====== Material to process ======
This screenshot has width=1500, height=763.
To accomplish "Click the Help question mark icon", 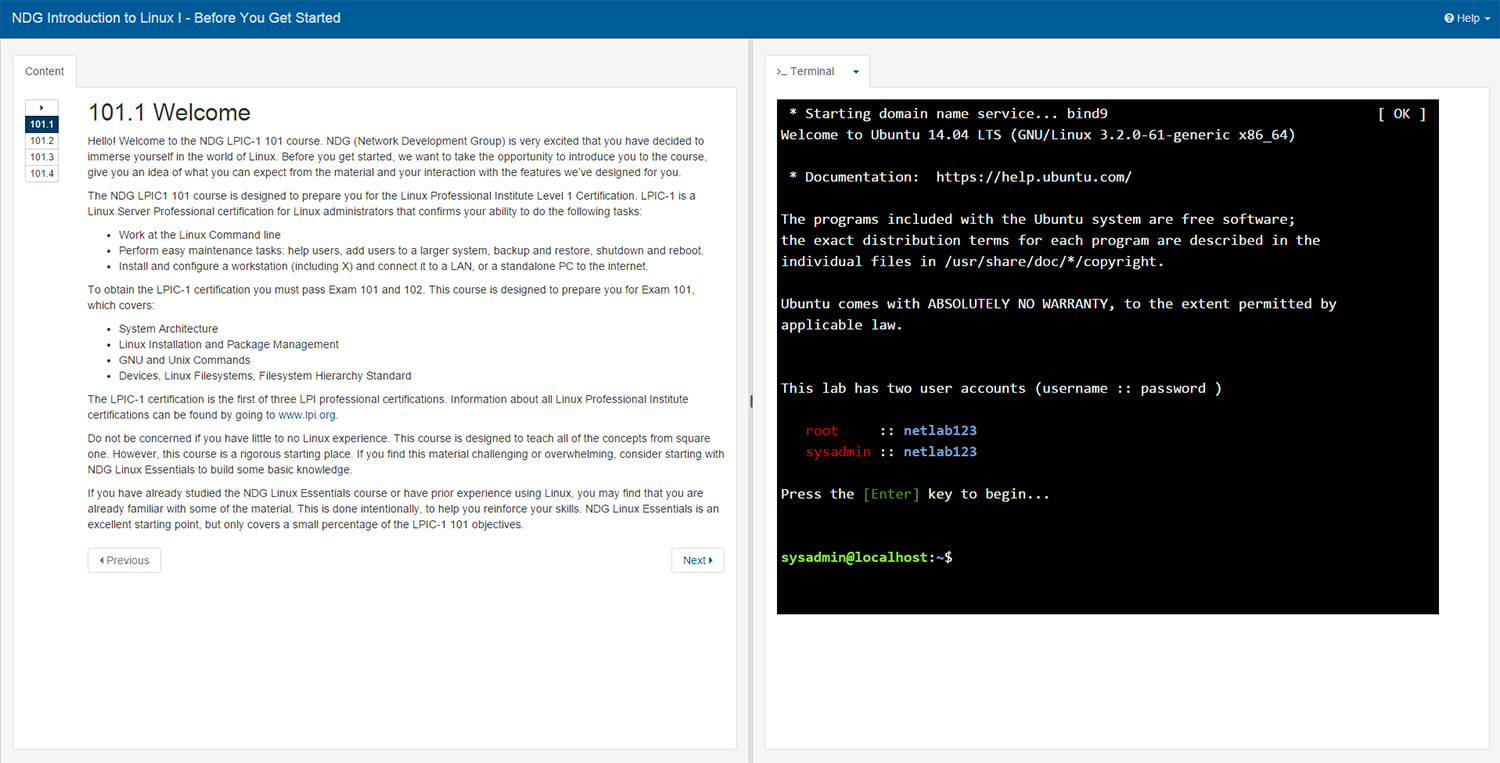I will (x=1449, y=18).
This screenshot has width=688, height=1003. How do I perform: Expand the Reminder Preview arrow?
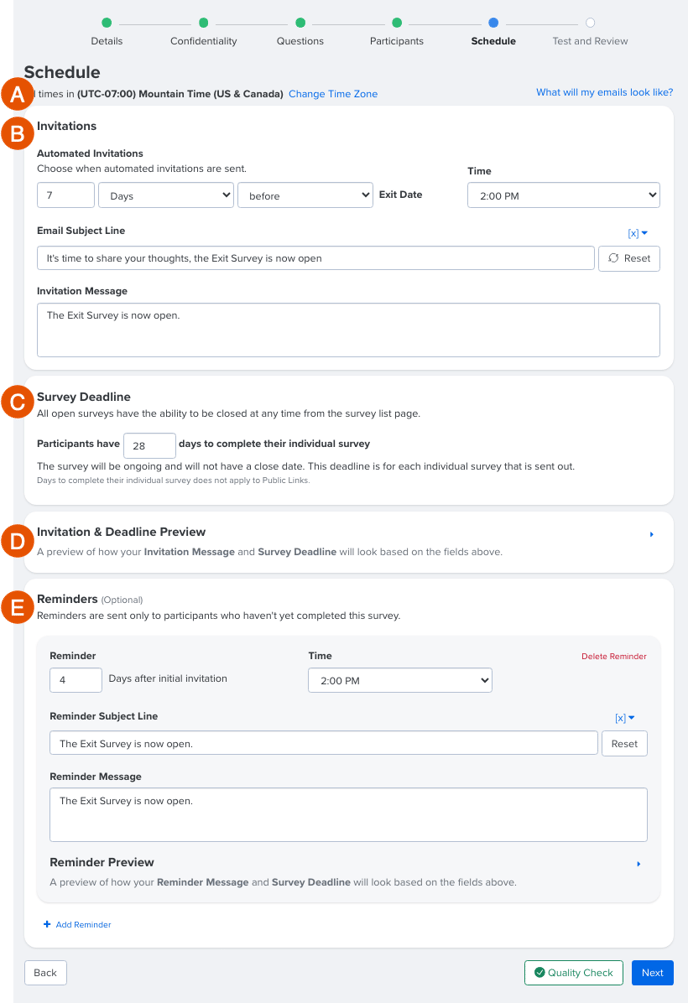(x=638, y=864)
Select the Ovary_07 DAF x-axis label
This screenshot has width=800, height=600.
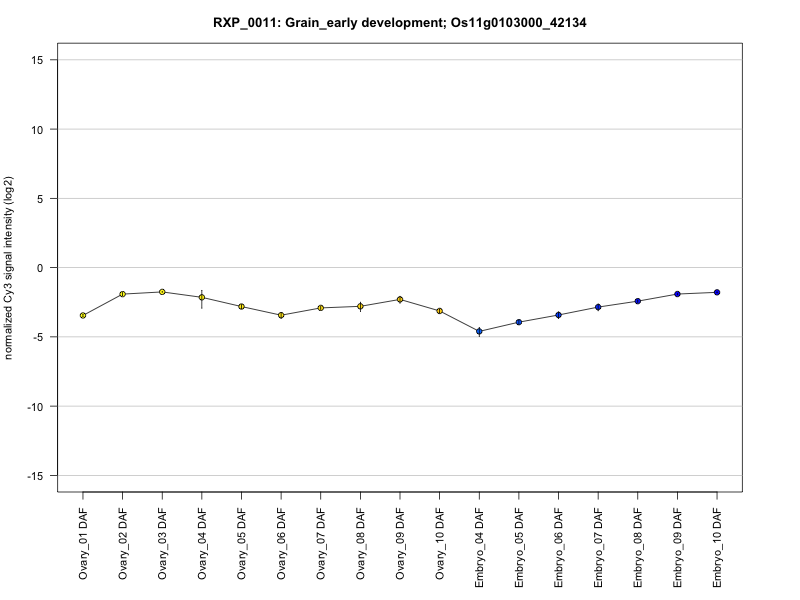point(321,543)
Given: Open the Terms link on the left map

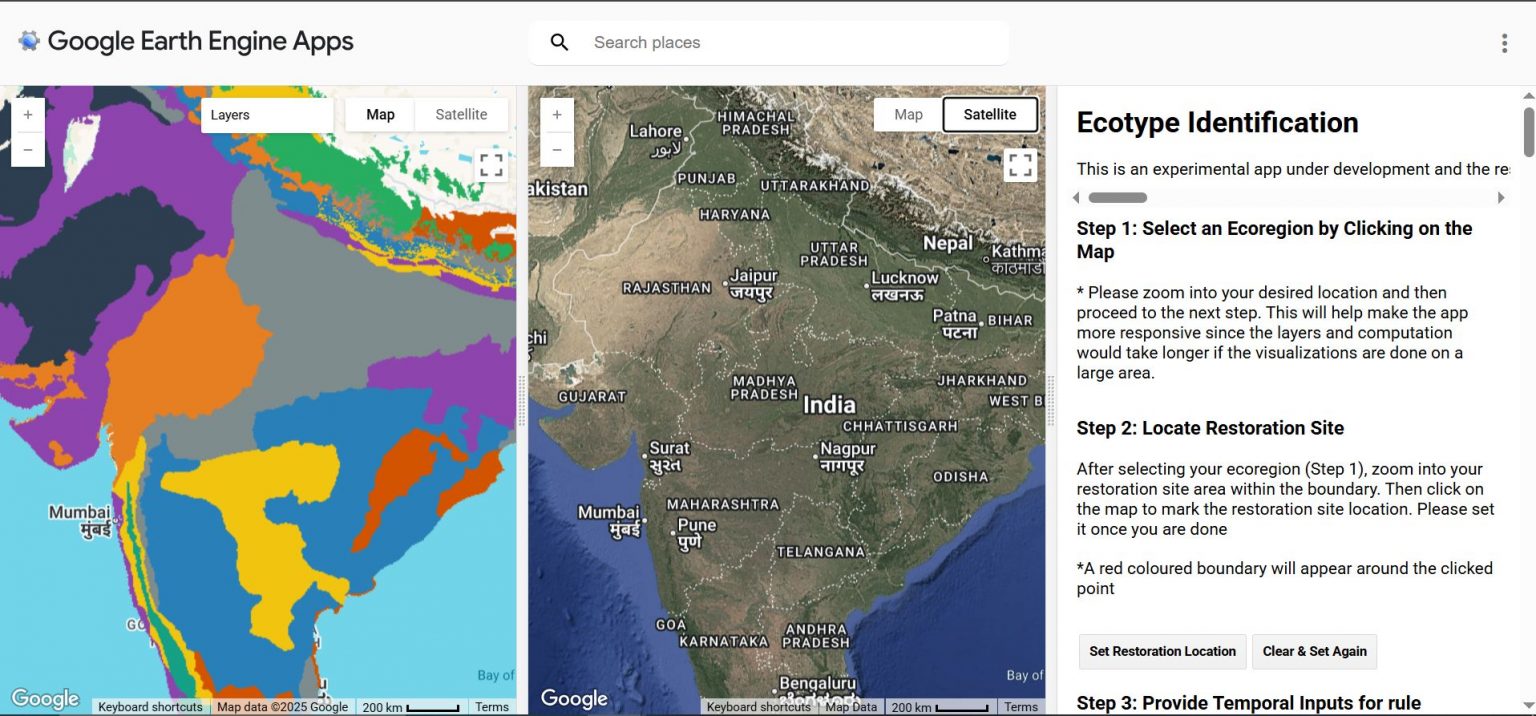Looking at the screenshot, I should coord(491,707).
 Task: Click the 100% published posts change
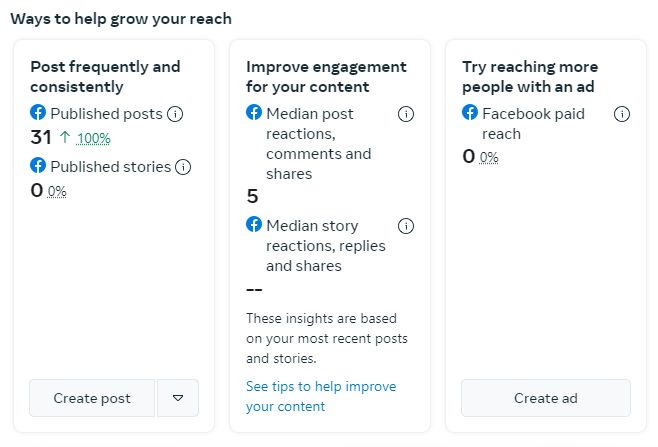click(94, 138)
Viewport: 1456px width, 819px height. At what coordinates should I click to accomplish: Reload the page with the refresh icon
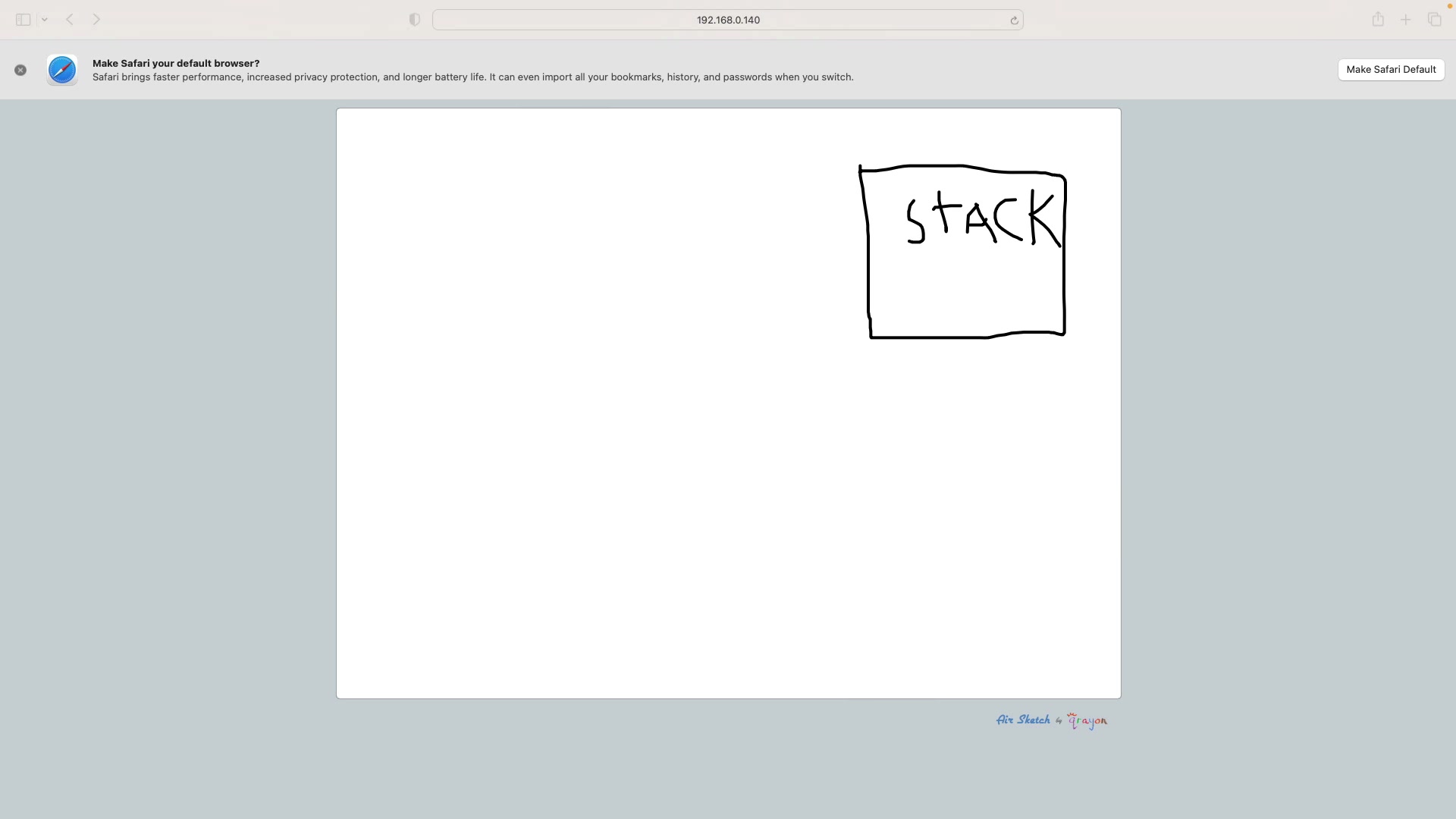click(x=1014, y=20)
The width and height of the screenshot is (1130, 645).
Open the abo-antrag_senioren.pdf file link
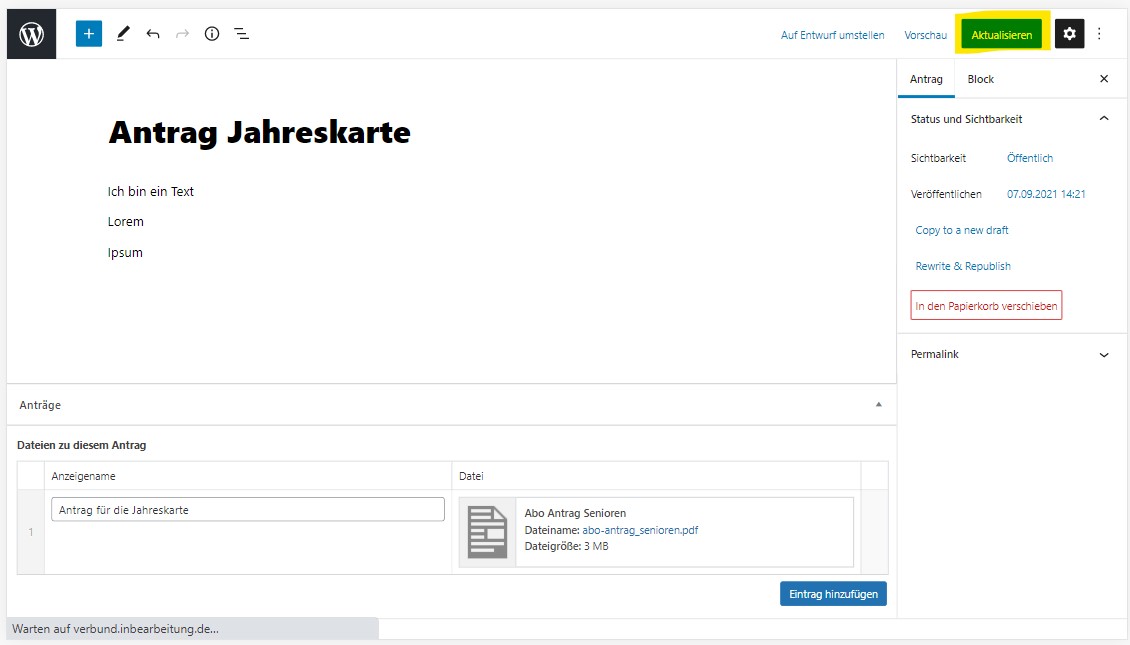[640, 530]
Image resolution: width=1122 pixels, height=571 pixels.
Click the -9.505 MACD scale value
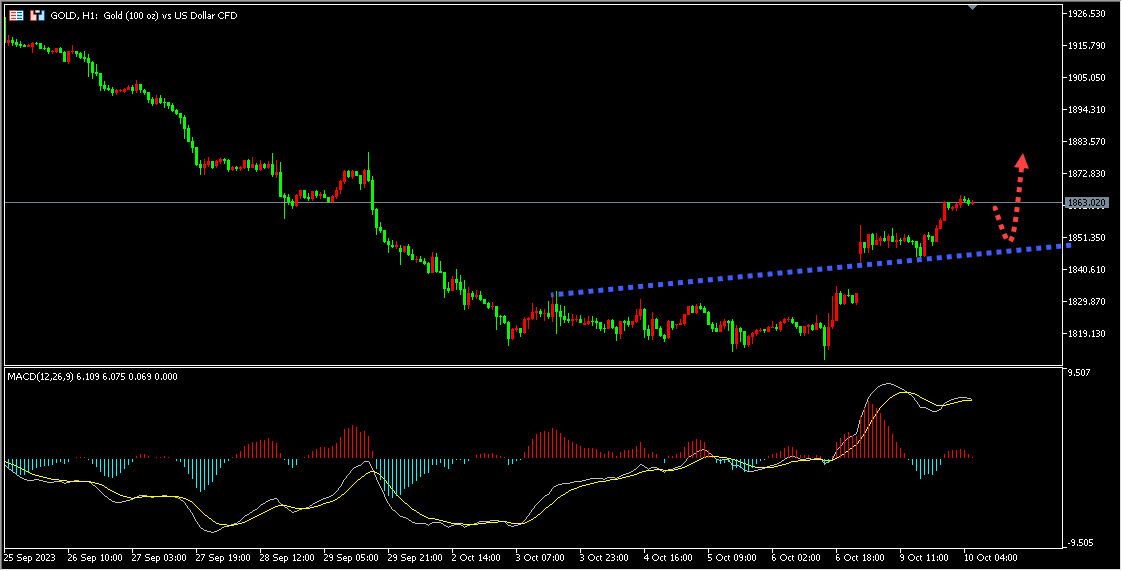[1082, 543]
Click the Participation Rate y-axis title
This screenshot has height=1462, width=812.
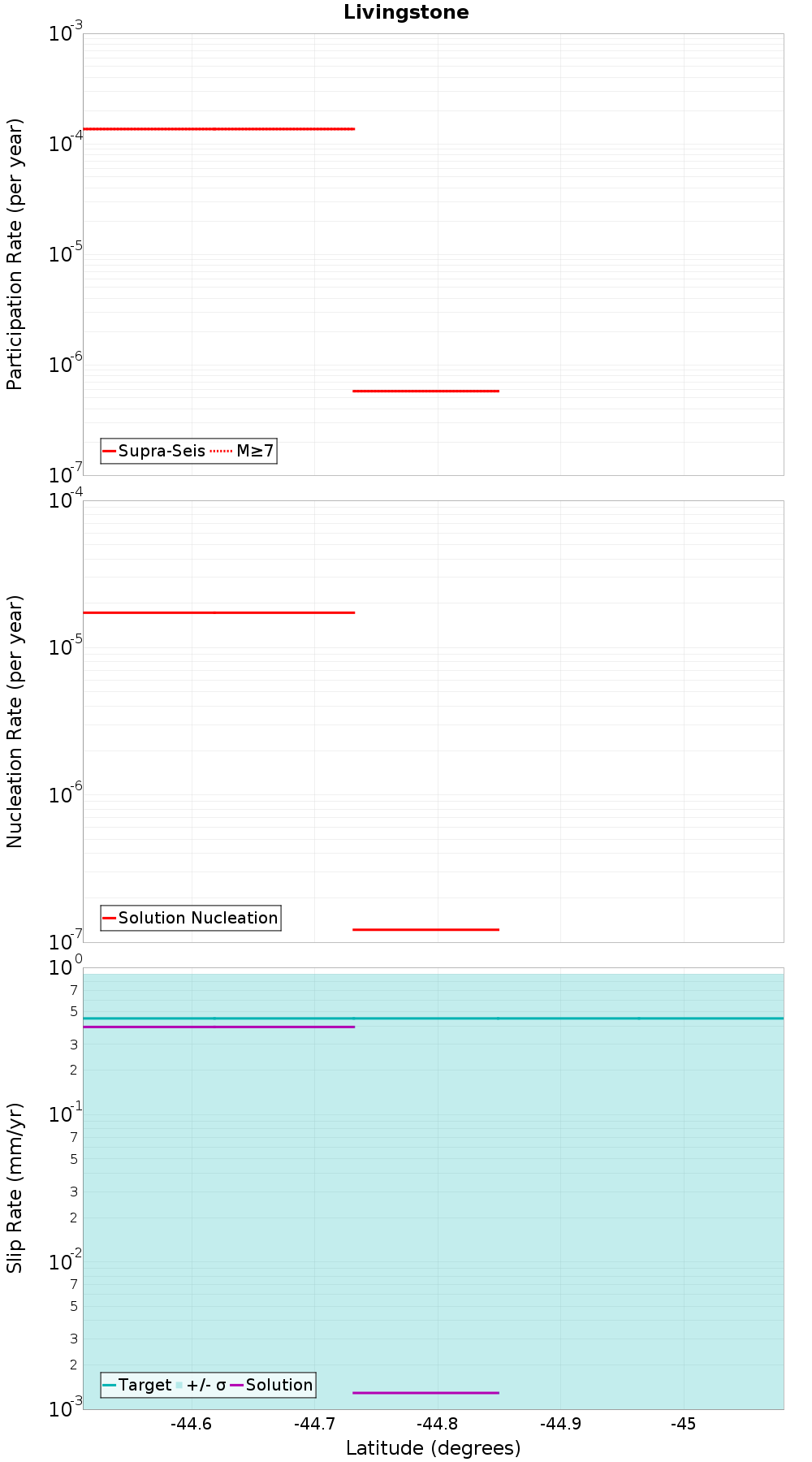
======
### The task
Reproduce the lines above, starting with the one containing "The width and" and continuing through the final line, with both ends included. Omit the pictures from your answer.

### Task result
The width and height of the screenshot is (1130, 645).
Open the abo-antrag_senioren.pdf file link
[640, 530]
Image resolution: width=1122 pixels, height=571 pixels.
Click the -9.505 MACD scale value
[1082, 543]
Click the Participation Rate y-axis title
This screenshot has height=1462, width=812.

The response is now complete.